I'm using the Django ORM in a non-Django application and would like to turn on the DEBUG setting so that I can periodically log my queries. So I have something vaguely like this:
from django.db import connection
def thread_main_loop():
while keep_going:
connection.queries[:] = []
do_something()
some_logging_function(connection.queries)
I would like to do this on my production server, but the doc warn开发者_Python百科s, "It is also important to remember that when running with DEBUG turned on, Django will remember every SQL query it executes. This is useful when you are debugging, but on a production server, it will rapidly consume memory."

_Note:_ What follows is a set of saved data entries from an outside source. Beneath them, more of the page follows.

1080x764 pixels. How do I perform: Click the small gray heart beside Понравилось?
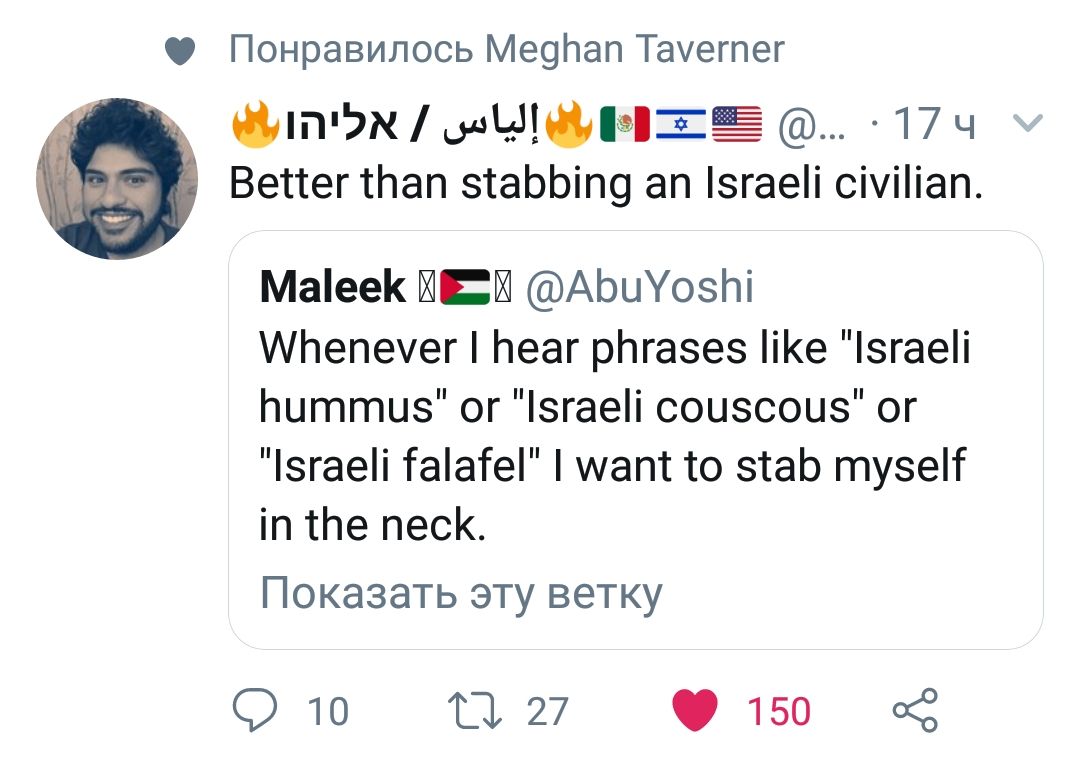178,49
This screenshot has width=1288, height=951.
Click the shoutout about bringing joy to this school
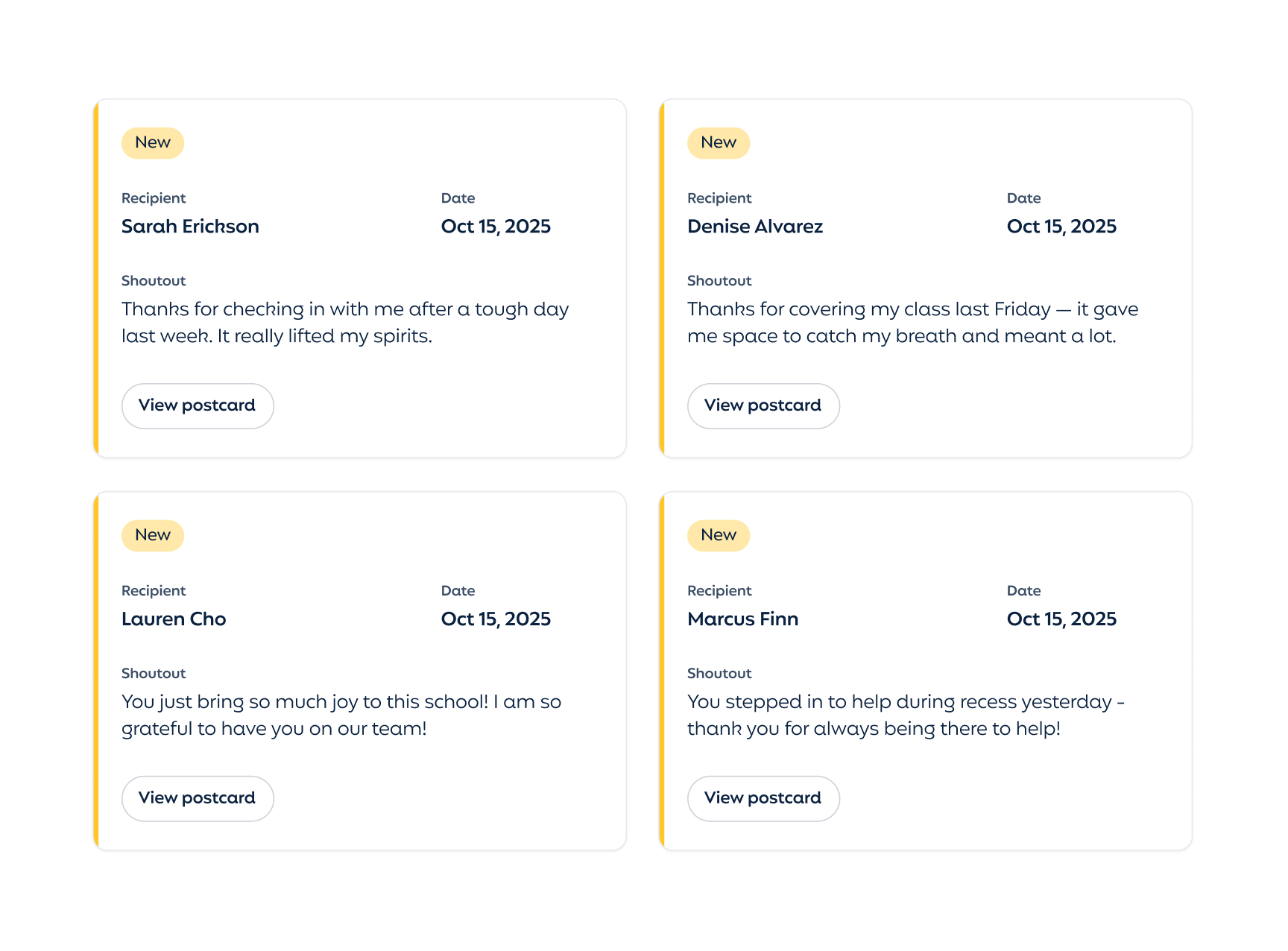[341, 715]
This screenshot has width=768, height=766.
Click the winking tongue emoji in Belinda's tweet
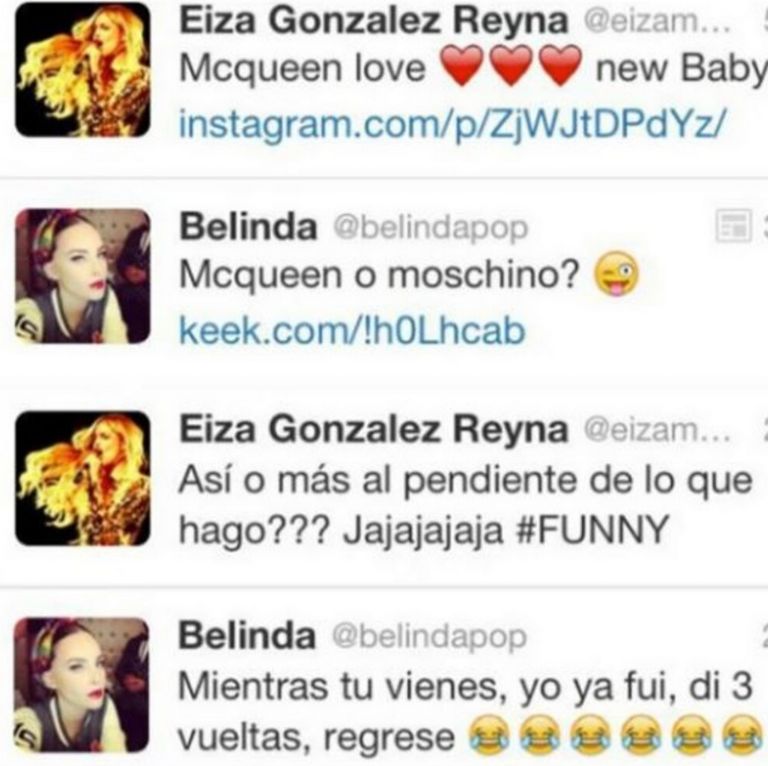click(616, 274)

Because the connection.queries
list is cleared every time through the main loop of each thread, I believe that Django query logging will not cause my application to consume memory. Is this correct? And are there any other reasons not to turn DEBUG on in a production environment if I'm only using the Django ORM?
In DEBUG
mode any error in your application will lead to the detailed Django stacktrace. This is very undesirable in a production environment as it will probably leak sensitive information that attackers can use against your site. Even if your application seems pretty stable, I wouldn't risk it.
I would rather employ a middleware that somehow logs queries to a file. Or take statistics of the database directly, e.g (for MySQL).
watch -n 1 mysqladmin --user=<user> --password=<password> processlist
Edit:
If you are only using the Django ORM, then afaik only two things will be different:
- Queries will be saved with the CursorDebugWrapper
- If a query results in a database warning, this will raise an exception.